• **What you will do**
Images are to be left out; everything else in the records gets copied exactly.
(Source records Opens)
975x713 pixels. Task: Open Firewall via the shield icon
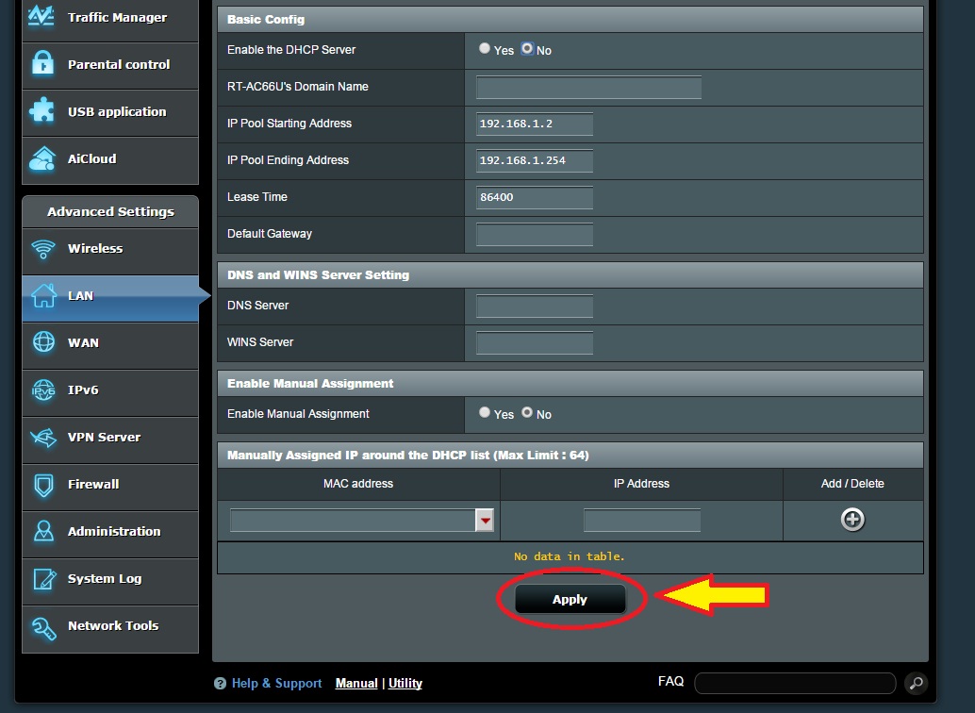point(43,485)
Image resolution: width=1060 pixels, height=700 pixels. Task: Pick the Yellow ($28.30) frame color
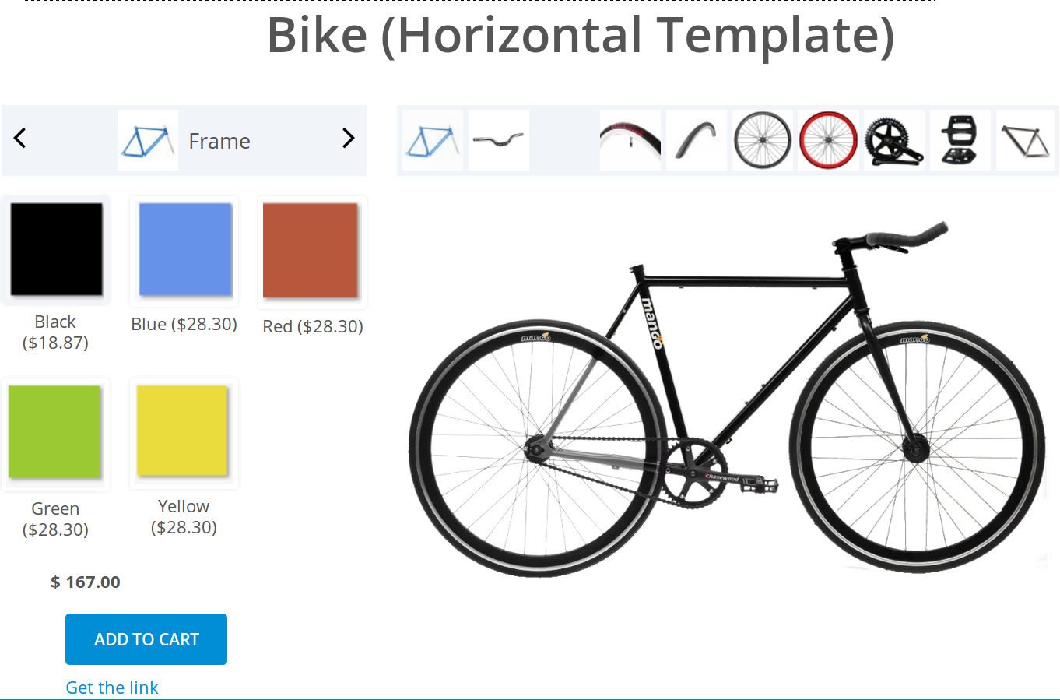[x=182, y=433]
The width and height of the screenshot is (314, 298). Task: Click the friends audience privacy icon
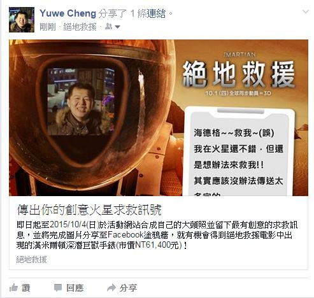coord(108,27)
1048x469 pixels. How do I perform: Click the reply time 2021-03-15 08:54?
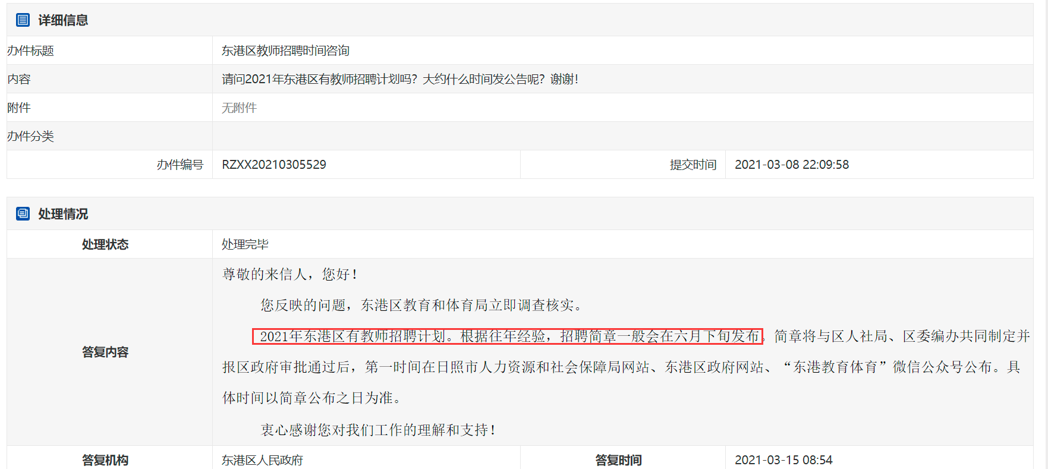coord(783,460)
(Source records Closes)
• **Exercise output**
975x713 pixels. Task: Open Firewall via the shield icon
point(43,485)
Image resolution: width=1060 pixels, height=700 pixels. Task: Pick the Yellow ($28.30) frame color
[x=182, y=433]
The width and height of the screenshot is (314, 298). Task: Click the friends audience privacy icon
coord(108,27)
1048x469 pixels. How do I perform: Click the reply time 2021-03-15 08:54?
coord(783,460)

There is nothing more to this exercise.